▸ **AIM OF THE TASK**: Copy the listing lines between the one holding "Task: Open the glasses" and the one holding "(x=1138, y=148)", inclusive, reproducing them without any change.

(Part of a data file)
____________

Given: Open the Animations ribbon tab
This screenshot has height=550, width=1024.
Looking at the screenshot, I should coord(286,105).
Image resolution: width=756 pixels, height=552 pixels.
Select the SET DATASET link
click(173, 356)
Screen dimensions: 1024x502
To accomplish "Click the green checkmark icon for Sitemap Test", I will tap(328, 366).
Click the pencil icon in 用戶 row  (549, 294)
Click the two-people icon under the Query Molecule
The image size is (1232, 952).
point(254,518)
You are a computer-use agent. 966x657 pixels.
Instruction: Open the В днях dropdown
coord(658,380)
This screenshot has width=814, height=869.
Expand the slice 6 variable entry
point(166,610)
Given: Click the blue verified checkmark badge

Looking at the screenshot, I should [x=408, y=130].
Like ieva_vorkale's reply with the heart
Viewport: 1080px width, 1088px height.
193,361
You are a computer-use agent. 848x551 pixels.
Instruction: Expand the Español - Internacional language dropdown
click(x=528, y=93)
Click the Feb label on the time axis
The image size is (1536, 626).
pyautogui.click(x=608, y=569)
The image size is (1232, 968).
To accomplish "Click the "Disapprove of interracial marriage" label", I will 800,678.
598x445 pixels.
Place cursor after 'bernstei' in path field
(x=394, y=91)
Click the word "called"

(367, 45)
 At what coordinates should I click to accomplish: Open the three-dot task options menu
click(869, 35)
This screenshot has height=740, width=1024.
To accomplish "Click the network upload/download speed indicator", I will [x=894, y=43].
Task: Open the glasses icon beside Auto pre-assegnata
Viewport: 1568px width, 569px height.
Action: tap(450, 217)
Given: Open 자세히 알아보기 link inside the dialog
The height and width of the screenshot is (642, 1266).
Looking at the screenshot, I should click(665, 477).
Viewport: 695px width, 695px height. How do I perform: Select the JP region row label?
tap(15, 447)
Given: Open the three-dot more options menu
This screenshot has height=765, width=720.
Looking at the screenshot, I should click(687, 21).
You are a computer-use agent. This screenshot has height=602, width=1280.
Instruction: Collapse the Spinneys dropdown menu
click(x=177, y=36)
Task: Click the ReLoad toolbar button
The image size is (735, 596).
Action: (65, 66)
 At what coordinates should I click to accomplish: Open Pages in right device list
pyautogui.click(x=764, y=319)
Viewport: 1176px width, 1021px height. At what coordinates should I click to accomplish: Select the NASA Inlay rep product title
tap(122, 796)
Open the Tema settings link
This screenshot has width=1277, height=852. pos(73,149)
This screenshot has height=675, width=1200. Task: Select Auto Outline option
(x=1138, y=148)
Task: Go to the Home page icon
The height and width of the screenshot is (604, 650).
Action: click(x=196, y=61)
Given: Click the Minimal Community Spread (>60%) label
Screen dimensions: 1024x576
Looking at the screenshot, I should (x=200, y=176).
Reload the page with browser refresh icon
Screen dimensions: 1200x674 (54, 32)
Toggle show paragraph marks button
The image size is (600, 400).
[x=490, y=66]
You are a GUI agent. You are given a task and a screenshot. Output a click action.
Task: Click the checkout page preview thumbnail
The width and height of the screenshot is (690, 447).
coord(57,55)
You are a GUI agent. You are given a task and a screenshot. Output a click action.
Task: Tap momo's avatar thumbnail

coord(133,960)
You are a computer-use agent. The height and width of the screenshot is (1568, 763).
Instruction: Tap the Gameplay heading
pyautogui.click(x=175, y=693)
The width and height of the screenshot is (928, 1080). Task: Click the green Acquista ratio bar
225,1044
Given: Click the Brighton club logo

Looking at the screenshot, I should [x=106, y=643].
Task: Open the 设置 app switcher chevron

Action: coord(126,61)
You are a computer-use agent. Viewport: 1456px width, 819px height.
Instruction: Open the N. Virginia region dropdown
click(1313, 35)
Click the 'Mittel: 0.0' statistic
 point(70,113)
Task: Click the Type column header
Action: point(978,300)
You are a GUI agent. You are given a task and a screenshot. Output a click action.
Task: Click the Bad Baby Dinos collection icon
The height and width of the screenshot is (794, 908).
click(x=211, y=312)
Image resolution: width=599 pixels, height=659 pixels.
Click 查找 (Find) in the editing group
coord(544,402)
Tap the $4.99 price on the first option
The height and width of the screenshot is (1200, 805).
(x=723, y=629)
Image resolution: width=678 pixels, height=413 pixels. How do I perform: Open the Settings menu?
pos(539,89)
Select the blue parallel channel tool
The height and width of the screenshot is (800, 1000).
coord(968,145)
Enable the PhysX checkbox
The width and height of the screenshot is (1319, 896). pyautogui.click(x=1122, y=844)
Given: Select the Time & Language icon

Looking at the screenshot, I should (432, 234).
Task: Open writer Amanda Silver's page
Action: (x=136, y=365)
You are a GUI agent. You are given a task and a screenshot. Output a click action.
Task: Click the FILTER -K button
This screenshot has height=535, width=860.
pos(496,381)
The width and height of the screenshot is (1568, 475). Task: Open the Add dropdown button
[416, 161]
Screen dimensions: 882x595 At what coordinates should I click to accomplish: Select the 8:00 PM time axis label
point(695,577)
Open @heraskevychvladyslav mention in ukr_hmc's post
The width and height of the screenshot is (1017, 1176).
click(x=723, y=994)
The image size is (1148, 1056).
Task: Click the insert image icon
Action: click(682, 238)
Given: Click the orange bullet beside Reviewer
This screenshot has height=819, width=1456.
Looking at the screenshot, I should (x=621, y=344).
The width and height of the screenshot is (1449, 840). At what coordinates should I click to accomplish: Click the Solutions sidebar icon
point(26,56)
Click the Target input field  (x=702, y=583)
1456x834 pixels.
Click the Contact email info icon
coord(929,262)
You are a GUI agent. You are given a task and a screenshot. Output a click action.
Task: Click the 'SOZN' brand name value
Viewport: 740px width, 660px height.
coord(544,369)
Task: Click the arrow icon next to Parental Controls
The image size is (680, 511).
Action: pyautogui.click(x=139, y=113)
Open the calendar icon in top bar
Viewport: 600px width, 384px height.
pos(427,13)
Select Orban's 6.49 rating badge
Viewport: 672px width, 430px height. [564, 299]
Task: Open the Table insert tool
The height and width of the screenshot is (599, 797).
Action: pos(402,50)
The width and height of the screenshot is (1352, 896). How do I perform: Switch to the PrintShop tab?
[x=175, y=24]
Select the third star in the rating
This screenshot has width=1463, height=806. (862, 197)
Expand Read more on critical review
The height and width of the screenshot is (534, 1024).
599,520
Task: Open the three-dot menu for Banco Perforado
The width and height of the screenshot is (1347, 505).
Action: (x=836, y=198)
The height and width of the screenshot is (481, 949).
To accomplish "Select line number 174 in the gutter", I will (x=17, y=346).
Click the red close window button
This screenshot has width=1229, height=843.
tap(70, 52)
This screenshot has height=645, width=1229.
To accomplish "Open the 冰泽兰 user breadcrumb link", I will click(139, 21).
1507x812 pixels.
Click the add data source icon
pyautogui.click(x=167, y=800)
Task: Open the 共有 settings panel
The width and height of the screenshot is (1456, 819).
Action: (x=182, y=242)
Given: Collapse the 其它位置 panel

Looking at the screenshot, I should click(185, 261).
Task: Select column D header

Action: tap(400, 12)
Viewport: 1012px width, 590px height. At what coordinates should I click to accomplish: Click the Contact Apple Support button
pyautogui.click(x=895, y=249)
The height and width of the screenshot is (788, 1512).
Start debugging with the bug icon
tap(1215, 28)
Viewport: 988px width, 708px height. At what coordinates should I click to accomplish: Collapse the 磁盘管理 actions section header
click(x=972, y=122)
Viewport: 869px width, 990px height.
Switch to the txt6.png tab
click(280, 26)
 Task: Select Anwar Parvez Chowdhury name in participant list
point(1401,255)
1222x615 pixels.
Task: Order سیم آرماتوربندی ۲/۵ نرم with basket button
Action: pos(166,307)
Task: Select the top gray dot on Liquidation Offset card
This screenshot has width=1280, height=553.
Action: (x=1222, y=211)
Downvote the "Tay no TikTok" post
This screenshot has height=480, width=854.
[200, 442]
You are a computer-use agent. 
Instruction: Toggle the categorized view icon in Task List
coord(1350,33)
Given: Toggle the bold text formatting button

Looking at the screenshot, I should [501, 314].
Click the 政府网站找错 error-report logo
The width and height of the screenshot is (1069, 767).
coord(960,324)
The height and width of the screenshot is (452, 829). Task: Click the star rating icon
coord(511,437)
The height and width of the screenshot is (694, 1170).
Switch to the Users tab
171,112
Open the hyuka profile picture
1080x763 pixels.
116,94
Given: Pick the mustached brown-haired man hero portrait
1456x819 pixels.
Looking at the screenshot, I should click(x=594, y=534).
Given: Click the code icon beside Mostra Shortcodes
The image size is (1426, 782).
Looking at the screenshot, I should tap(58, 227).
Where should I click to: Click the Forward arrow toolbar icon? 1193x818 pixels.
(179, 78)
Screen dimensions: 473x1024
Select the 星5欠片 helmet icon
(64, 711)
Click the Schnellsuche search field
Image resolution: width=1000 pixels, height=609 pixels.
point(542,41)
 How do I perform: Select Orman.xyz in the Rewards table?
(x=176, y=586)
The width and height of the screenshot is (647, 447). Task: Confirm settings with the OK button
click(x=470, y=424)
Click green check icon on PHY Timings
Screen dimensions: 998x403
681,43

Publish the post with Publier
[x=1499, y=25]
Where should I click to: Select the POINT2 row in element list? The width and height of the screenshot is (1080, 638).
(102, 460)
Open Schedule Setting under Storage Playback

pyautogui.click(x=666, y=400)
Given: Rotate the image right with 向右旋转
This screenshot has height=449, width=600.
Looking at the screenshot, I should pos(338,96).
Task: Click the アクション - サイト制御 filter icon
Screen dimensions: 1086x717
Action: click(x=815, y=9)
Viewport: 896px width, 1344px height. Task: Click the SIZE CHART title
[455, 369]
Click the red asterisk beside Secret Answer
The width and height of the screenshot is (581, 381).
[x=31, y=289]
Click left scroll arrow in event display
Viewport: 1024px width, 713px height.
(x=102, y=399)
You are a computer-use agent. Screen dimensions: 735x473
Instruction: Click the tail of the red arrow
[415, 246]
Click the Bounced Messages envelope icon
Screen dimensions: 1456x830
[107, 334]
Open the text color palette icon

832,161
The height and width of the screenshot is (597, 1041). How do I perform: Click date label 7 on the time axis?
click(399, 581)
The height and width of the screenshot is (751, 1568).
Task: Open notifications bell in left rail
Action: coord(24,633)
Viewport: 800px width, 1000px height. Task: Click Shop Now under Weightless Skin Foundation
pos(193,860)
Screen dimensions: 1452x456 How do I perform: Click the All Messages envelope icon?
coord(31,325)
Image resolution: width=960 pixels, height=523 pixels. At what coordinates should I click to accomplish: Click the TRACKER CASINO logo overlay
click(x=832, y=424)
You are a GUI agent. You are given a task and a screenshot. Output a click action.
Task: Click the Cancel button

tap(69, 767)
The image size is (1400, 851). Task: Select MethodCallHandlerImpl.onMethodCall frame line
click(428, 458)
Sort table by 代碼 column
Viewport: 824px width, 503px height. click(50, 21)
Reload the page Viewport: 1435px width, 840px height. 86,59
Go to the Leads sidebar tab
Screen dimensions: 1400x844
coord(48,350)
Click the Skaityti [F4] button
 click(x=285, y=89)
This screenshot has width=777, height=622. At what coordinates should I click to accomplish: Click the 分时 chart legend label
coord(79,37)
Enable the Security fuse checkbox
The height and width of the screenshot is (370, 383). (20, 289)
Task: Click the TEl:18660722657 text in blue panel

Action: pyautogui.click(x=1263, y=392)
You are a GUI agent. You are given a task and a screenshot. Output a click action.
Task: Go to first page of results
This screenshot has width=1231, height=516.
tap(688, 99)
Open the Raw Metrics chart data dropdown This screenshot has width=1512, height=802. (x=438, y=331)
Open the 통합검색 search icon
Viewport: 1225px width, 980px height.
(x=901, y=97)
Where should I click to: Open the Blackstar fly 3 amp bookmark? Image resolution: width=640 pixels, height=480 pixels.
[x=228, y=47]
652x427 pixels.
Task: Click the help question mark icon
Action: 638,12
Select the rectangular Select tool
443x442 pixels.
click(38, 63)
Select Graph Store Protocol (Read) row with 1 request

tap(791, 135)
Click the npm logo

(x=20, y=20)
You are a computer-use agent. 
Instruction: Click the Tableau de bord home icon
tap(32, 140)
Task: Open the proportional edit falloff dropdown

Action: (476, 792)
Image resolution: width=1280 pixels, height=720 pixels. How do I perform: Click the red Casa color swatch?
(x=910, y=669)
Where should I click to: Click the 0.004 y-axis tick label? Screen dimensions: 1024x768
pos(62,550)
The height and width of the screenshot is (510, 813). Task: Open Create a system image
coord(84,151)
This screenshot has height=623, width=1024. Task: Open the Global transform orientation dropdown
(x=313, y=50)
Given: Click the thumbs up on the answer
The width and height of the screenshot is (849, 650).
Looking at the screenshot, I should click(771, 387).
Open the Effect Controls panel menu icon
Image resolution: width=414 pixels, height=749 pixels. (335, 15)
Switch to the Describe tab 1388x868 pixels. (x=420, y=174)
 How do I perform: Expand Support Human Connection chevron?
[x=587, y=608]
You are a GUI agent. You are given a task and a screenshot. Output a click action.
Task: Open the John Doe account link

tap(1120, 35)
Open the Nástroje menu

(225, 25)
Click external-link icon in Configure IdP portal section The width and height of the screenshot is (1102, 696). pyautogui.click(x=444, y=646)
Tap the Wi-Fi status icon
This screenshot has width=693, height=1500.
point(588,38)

____________

▸ **OUTPUT OF THE EXERCISE**:
Task: Open the glasses icon beside Auto pre-assegnata
Viewport: 1568px width, 569px height.
Action: tap(450, 217)
Given: Open 자세히 알아보기 link inside the dialog
The height and width of the screenshot is (642, 1266).
Looking at the screenshot, I should click(665, 477).
Viewport: 695px width, 695px height. How do I perform: Select the JP region row label?
tap(15, 447)
Given: Open the three-dot more options menu
This screenshot has height=765, width=720.
Looking at the screenshot, I should click(687, 21).
You are a computer-use agent. This screenshot has height=602, width=1280.
Instruction: Collapse the Spinneys dropdown menu
click(x=177, y=36)
Task: Click the ReLoad toolbar button
The image size is (735, 596).
Action: (65, 66)
 At what coordinates should I click to accomplish: Open Pages in right device list
pyautogui.click(x=764, y=319)
Viewport: 1176px width, 1021px height. At what coordinates should I click to accomplish: Select the NASA Inlay rep product title
tap(122, 796)
Open the Tema settings link
This screenshot has width=1277, height=852. pos(73,149)
This screenshot has height=675, width=1200. Task: Select Auto Outline option
(x=1138, y=148)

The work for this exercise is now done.